Je m'adresse à nos concitoyens dotés d'un minimum de raison, pour saisir les enjeux et les hauteurs abyssales dans lesquelles nous entraîne le régime. Il est vain de destiner ce message à un pouvoir qui s'est isolé et qui est entré dans une phase d'une incontrôlable et dangereuse fuite en avant. Réprimer pour faire régner la peur, pour que plus personne n'ose s'exprimer ou brandir une opinion, est le but ultime d'un pouvoir qui prépare le terrain à une élection purgée de toute résistance. La messe a été dite : c'est ou la victoire ou périr. Une question de survie, en somme. Et quand il s'agit de survie, tous les moyens sont bons pour arriver à ses fins, quitte à tout écraser en commettant les plus honteuses et ineffaçables injustices. Je m'adresse à nos concitoyens qui ont rêvé d'une Tunisie meilleure, qui y ont cru et qui se retrouvent déboussolés, déçus, à bout de souffle. Si durant les dix ans qui ont suivi la révolution, nous avions vu l'espoir se réduire comme peau de chagrin, l'après 25-Juillet a sifflé la fin de l'espoir. En démantelant les quelques acquis pour lesquels des générations de Tunisiens ont lutté, les chantres du nouveau processus nous font rebasculer dans l'arbitraire. Le retour en arrière est bel et bien amorcé et avec, en sus, une retentissante débâcle économique.

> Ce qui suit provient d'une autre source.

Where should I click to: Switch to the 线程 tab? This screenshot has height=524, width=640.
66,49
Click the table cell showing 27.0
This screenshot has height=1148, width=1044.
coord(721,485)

Cette semaine, il y avait de l'action du côté des tribunaux. Des avocats, des journalistes, des blogueurs et des activistes de la société civile comparaissaient. Tous, traités comme de vils criminels et menaces à la sécurité nationale, sont traduits pour des paroles qui dérangent ou des actions de solidarité envers les migrants. Mandats de dépôt et peines de prison pleuvaient à la chaine. La fonction judiciaire s'était mise en mode rouleau compresseur en parfaite synergie avec les attentes de l'exécutif. Sonia, Saadia, Sherifa, Houssem, Mourad, Borhen... sont les sacrifices de la semaine sur l'autel du messianique élu. Puis, au milieu de la déferlante injustice, surgit un "J'assume". C'était la réponse de notre confrère Mourad Zeghidi aux questions du juge sur le contenu de ses déclarations médiatiques et ses statuts Facebook. Un mot qui dit tout. Pas une bravade, simplement une affirmation que rien ni personne ne pourra lui arracher sa liberté de pensée et de parole, ni la persécution, ni la prison. C'est un "j'assume" de quelqu'un qui se sait innocent face à une machine qui tente de le broyer et de le bâillonner. Un "j'assume" qui retentit pourtant comme un cri de ralliement. Et puisque ce droit fondamental implique une grande responsabilité, on ne peut qu'assumer avec lui.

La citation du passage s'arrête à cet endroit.